Only the lines from the line that contains "Where should I click to: Click" through the final line of the entries below belong in your answer, copied exactly and without pictures.
[[ Supplied material, beginning ]]
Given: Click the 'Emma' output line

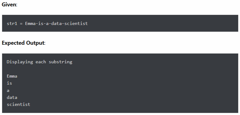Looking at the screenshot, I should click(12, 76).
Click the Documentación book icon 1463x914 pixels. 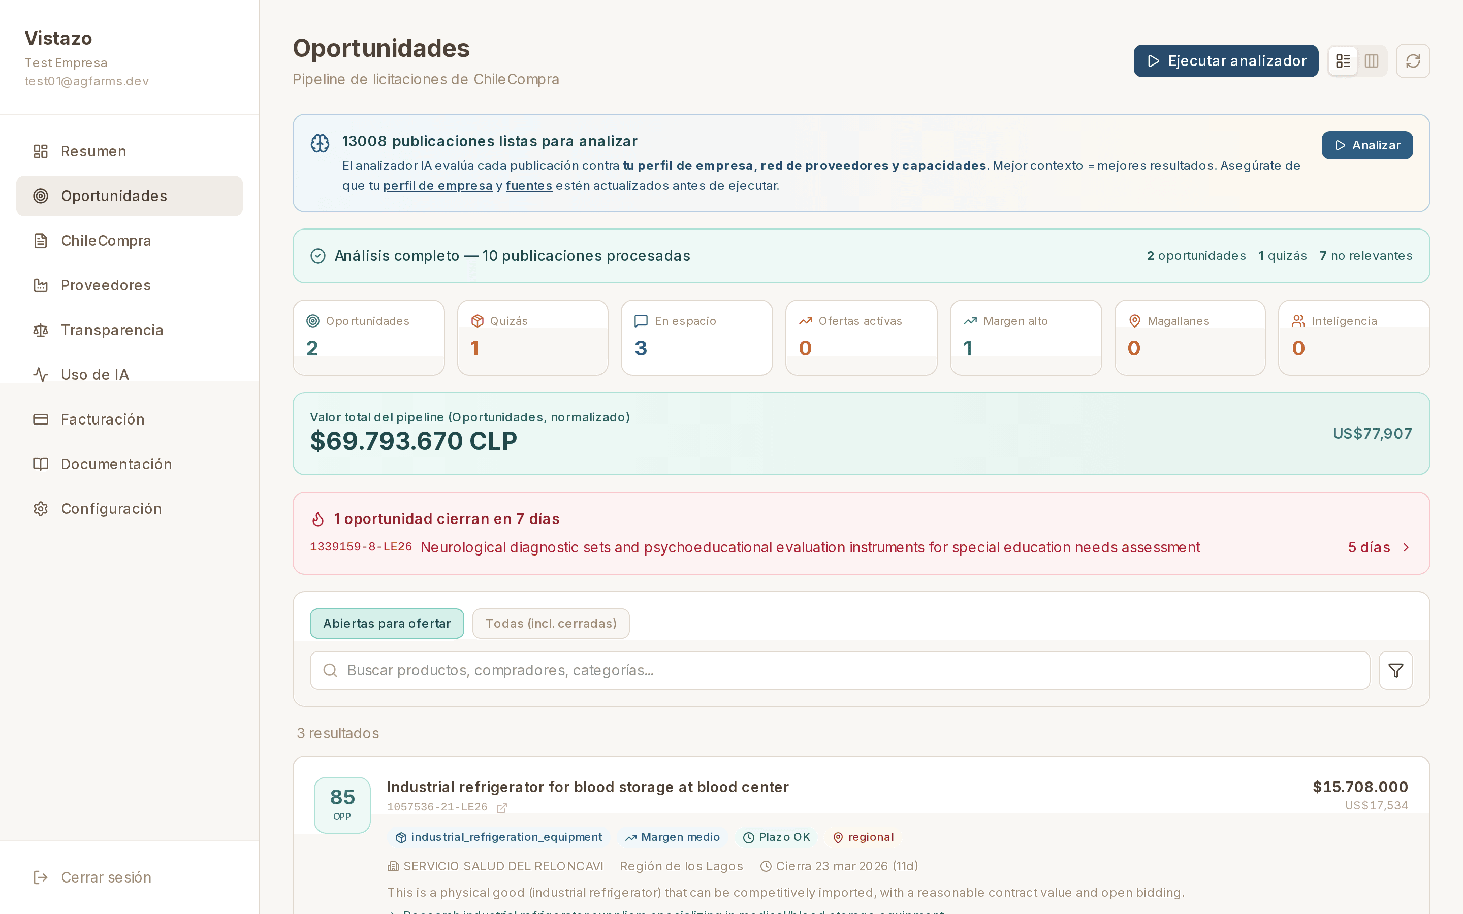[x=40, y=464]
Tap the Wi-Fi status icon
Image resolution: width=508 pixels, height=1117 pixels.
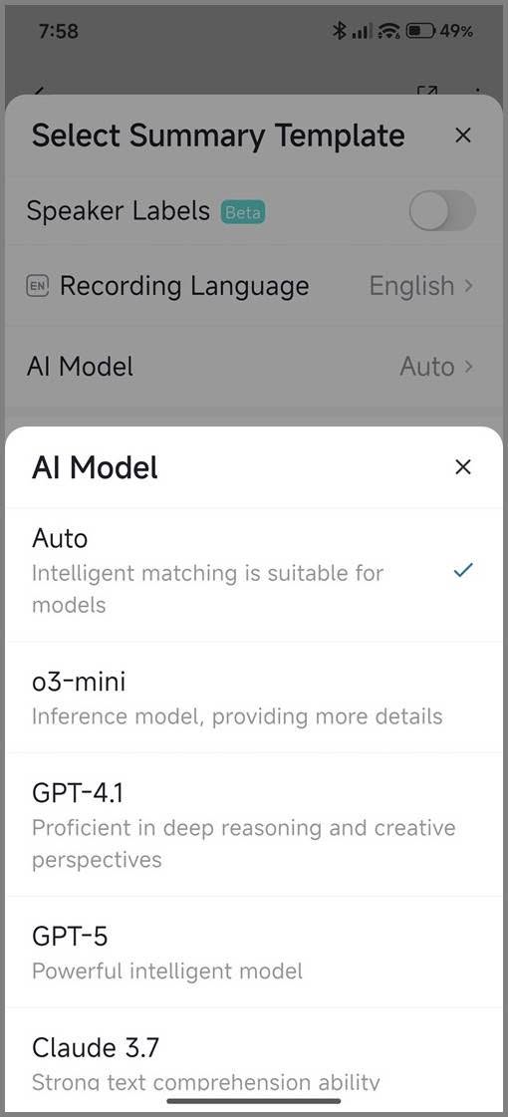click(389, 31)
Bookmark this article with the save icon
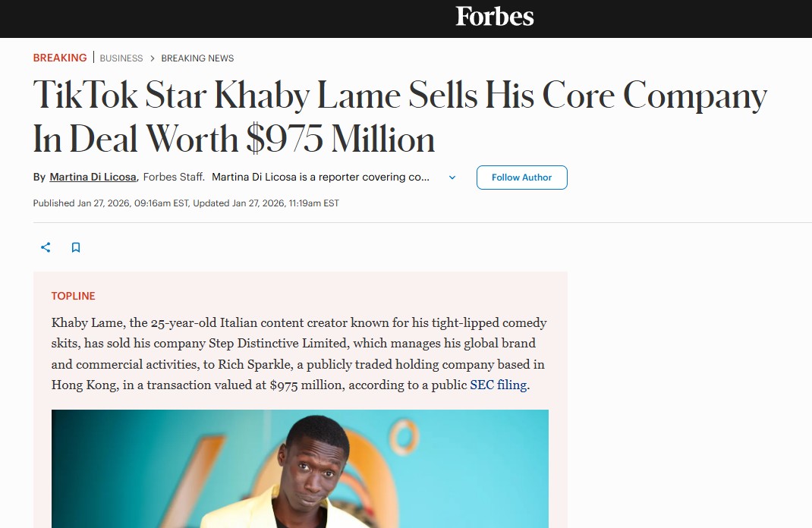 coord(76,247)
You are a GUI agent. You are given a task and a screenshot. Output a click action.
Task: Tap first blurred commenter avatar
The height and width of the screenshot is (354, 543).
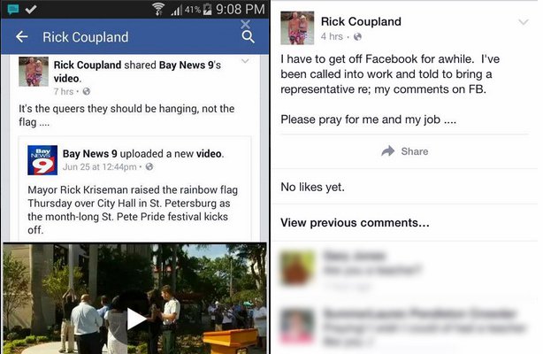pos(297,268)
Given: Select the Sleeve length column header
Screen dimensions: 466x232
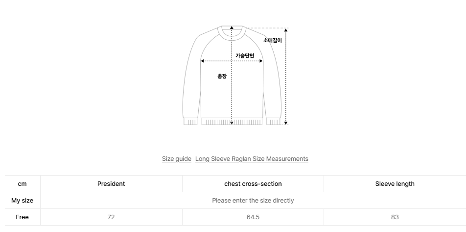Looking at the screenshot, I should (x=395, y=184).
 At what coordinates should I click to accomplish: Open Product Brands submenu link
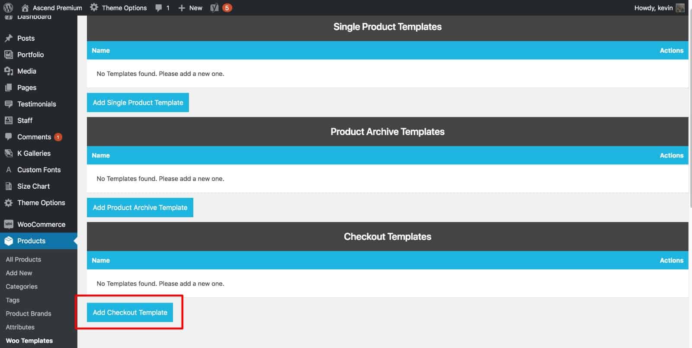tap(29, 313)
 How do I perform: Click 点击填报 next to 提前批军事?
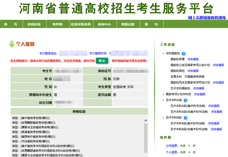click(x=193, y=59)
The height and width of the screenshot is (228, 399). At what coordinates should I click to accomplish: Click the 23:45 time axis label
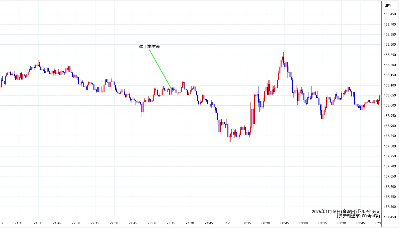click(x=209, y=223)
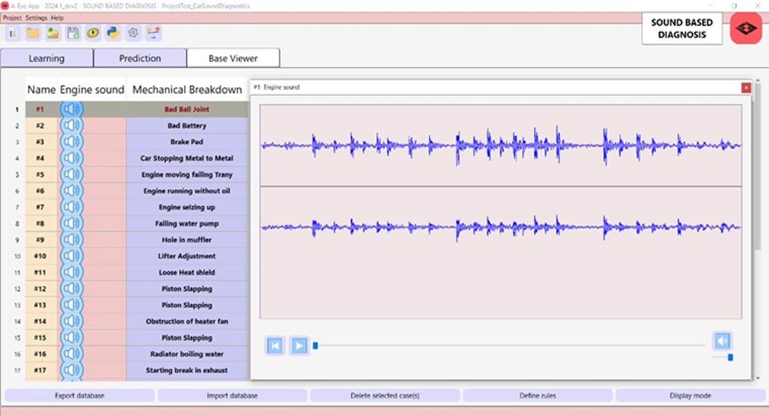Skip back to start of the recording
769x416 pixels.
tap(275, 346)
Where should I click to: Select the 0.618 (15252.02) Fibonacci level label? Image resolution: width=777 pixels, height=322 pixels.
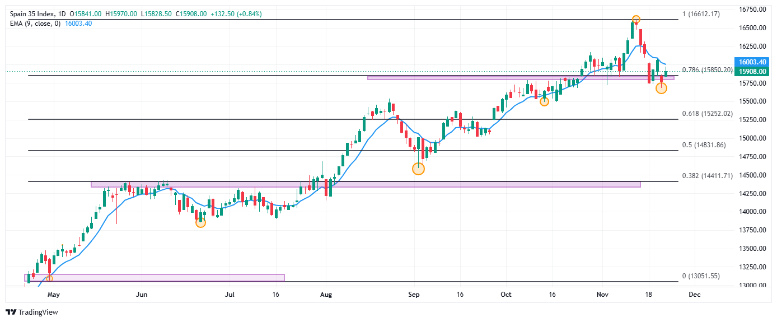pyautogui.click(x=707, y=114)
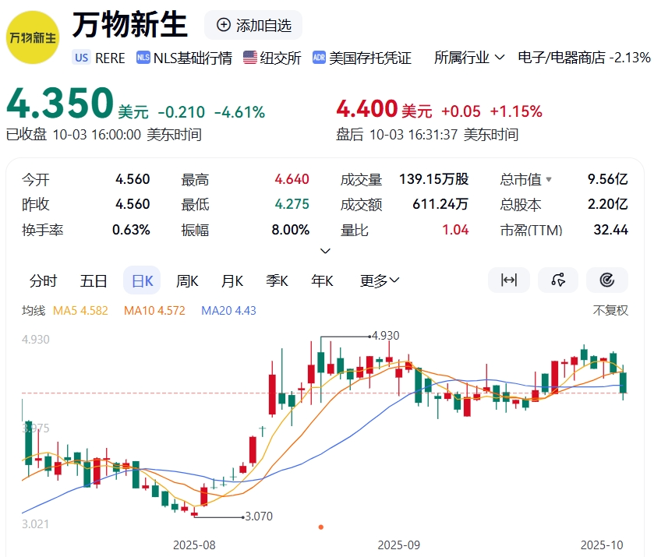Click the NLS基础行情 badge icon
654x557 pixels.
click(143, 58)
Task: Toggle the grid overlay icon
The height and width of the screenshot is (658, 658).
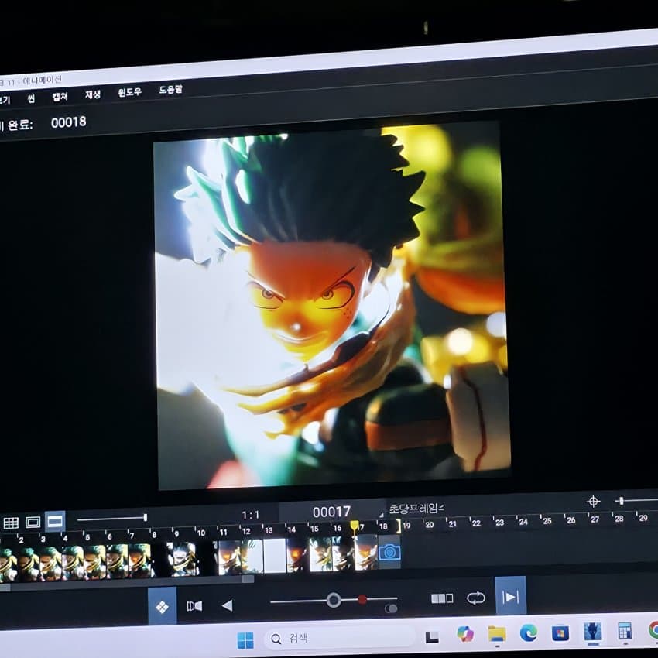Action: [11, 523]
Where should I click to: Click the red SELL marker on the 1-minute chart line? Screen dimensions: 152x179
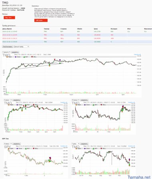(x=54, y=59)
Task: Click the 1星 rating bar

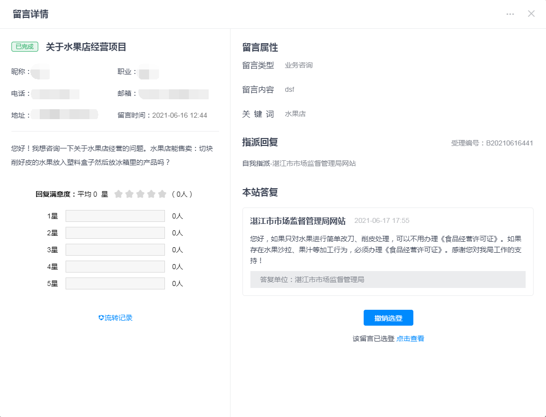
[[ Supplied material, end ]]
- **Written answer**
Where should I click to: Click the red SELL marker on the 1-minute chart line? Screen dimensions: 152x179
(x=54, y=59)
Task: Click the 1星 rating bar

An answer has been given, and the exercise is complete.